As it happens, I knew about Chandler and Natasha Spender already. Among the pleasures of a bookish life is the cozy familiarity that develops when you’ve read a lot about a particular social circle or period of history. “A House in St. John’s Wood” is terrifically enjoyable all on its own, but it also complements a half-dozen other excellent works about Stephen Spender and his world: John Sutherland’s authorized biography of the poet, “Stephen Spender: A Literary Life”; novelist Reynolds Price’s reminiscence of his own youth, “Ardent Spirits”; critic Frank Kermode’s autobiography, “Not Entitled,” writer David Plante’s memoir of the poet Nikos Stangos, “The Pure Lover”; and Frances Stonor Saunders’s “The Cultural Cold War,” as well as various biographies of W.H. Auden, Cyril Connolly, Isaiah Berlin and Chandler.

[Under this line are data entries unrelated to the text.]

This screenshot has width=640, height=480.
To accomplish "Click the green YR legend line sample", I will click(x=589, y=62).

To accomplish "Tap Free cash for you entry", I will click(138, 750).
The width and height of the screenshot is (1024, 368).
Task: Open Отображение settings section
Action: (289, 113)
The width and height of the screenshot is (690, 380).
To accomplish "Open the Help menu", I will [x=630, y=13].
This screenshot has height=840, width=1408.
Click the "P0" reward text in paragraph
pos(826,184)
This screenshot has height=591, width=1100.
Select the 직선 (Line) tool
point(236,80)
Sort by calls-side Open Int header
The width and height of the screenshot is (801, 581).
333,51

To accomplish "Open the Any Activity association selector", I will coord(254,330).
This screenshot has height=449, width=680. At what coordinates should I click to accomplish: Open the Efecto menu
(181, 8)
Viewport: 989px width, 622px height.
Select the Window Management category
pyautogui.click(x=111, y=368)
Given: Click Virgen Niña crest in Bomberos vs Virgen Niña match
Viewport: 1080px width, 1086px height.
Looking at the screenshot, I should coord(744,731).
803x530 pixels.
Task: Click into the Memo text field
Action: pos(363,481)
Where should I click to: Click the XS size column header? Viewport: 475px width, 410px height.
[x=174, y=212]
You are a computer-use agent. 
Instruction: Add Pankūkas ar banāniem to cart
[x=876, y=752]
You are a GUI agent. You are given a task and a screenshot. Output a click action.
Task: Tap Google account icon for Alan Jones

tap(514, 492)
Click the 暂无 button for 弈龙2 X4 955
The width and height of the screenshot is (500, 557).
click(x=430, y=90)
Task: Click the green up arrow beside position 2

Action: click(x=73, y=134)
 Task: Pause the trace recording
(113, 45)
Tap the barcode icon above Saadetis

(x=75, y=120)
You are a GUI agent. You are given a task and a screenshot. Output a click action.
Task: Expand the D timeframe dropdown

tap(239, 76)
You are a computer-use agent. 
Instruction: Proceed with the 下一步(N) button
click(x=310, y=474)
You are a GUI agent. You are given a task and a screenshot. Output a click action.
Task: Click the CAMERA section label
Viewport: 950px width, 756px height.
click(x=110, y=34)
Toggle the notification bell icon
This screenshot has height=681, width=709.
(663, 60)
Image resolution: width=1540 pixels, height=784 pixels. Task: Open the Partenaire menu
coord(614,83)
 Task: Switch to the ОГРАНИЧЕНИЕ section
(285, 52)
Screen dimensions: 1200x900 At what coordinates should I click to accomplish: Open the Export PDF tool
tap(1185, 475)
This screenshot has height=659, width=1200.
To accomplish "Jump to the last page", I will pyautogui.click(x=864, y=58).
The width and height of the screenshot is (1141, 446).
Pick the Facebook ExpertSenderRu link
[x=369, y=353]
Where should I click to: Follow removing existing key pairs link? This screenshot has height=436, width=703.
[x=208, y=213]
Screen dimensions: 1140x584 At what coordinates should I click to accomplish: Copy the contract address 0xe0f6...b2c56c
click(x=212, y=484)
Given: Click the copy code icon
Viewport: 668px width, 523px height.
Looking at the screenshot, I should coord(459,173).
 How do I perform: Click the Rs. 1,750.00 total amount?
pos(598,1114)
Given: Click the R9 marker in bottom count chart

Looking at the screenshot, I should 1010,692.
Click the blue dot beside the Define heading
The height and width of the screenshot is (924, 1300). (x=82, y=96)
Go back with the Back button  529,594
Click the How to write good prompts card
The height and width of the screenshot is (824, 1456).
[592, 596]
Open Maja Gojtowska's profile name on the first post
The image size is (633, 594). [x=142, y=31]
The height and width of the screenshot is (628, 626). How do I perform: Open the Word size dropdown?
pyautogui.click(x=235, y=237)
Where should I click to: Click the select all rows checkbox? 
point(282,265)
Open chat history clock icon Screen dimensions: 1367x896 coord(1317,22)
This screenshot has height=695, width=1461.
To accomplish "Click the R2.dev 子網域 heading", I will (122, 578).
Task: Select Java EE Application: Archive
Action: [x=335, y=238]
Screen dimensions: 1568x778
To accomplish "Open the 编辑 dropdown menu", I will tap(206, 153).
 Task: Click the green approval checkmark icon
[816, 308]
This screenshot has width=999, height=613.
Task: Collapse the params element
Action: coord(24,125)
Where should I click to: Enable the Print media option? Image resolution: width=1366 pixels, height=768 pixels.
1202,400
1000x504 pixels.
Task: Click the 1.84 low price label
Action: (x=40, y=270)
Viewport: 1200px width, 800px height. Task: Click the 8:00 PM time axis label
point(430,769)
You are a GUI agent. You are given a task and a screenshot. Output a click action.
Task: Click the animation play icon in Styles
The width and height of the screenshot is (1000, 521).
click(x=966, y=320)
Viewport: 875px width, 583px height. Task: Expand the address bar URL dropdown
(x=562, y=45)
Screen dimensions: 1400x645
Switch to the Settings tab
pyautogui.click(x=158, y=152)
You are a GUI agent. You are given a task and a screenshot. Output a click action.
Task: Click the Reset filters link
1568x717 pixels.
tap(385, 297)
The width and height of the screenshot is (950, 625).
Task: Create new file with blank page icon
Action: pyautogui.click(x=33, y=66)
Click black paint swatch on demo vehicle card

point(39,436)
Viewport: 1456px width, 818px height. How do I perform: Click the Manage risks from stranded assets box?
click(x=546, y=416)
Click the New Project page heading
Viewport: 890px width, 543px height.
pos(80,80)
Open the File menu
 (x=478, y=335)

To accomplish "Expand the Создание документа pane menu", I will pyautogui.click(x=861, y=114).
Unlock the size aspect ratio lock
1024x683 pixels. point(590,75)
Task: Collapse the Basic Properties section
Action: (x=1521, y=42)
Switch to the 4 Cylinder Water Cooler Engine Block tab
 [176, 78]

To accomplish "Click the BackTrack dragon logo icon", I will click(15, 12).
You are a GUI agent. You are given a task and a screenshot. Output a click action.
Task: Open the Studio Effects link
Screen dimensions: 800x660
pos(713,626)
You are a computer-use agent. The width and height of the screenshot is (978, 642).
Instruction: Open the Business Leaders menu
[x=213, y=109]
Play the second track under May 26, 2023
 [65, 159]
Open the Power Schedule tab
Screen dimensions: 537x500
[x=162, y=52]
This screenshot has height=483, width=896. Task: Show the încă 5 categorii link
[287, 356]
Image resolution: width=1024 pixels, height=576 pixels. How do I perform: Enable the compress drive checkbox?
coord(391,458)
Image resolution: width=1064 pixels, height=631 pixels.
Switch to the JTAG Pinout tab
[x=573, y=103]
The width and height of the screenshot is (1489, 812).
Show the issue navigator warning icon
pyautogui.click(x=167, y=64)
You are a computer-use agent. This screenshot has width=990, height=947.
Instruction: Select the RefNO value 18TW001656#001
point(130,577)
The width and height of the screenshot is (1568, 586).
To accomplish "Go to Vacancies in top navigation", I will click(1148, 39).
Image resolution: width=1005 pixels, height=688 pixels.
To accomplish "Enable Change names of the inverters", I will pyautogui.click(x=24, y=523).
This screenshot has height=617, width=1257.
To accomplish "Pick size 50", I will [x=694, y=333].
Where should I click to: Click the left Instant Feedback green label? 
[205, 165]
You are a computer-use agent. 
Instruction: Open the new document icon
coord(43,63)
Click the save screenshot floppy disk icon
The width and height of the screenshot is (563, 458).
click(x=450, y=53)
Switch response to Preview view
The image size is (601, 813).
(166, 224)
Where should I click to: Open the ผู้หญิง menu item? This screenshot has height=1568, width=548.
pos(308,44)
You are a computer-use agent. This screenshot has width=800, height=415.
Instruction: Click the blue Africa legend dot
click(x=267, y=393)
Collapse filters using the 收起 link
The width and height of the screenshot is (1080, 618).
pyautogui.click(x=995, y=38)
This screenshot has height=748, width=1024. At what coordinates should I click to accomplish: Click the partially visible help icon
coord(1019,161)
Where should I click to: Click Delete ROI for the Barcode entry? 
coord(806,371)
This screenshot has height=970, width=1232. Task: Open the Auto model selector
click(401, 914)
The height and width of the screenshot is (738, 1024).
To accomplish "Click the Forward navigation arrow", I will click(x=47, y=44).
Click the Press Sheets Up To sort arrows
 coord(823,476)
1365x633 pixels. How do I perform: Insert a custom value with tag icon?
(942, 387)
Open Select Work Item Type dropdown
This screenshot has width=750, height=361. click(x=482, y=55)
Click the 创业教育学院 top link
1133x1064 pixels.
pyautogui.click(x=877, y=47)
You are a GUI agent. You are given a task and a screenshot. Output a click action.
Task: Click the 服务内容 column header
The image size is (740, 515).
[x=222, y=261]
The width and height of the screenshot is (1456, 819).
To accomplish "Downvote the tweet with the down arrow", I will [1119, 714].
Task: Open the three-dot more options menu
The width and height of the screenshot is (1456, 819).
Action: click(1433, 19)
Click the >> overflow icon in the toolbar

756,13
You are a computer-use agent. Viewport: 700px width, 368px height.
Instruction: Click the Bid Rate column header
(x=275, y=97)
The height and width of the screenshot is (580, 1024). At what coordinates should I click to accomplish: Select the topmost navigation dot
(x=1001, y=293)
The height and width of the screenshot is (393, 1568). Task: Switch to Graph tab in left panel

Still, the story of Stephen and Natasha Spender retains its power to shock and bemuse. As a student at Oxford, Stephen became friends with W.H. Auden and actually lost his virginity to him — “Now, dear, don’t make a fuss.” Using a hand press, he printed Auden’s first collection of poetry in an edition of just 45 copies, one of modernism’s rarest titles. His own youthful poems, and one in particular, soon brought him his own fame: “I think continually of those who were truly great.” With Christopher Isherwood — whose Berlin stories provided the basis for the musical “Cabaret” — Stephen also spent a lot of time in between-the-wars Germany, mainly picking up working-class boys. In the late 1930s, he briefly joined the Communist Party and reported on the Spanish Civil War. While fundamentally homosexual, he nonetheless fell in love with women and married twice, the second time to Natasha Litvin, the illegitimate daughter of an actress and a music critic. Throughout his life, this “tall clumsy, well-meaning puppy who couldn’t enter a room without tripping over the carpet” — Matthew’s description of his father — resisted all attempts to curb his personal and political freedom.
Over the years, though, Stephen, who died in 1995 at age 86, has sometimes been disparaged as an intellectual lightweight, though Auden early on perceived the iron will beneath the obliging nature, as well as his friend’s shrewd intelligence and social ambition. In the 1940s, Stephen went on to co-edit, with the sybaritic Cyril Connolly, the celebrated literary magazine Horizon. Throughout the ’50s and early ’60s, he traveled to cultural conferences around the world as the literary editor of Encounter magazine, which was later found to be secretly funded by the CIA. (Matthew obsessively tries to determine precisely when his father learned this compromising truth about Encounter.) Stephen also took up visiting professorships at U.S. universities and, in his later years, even reviewed occasionally for The Washington Post’s Book World. In their heyday, Sir Stephen and Lady Spender knew everyone in the literary establishment.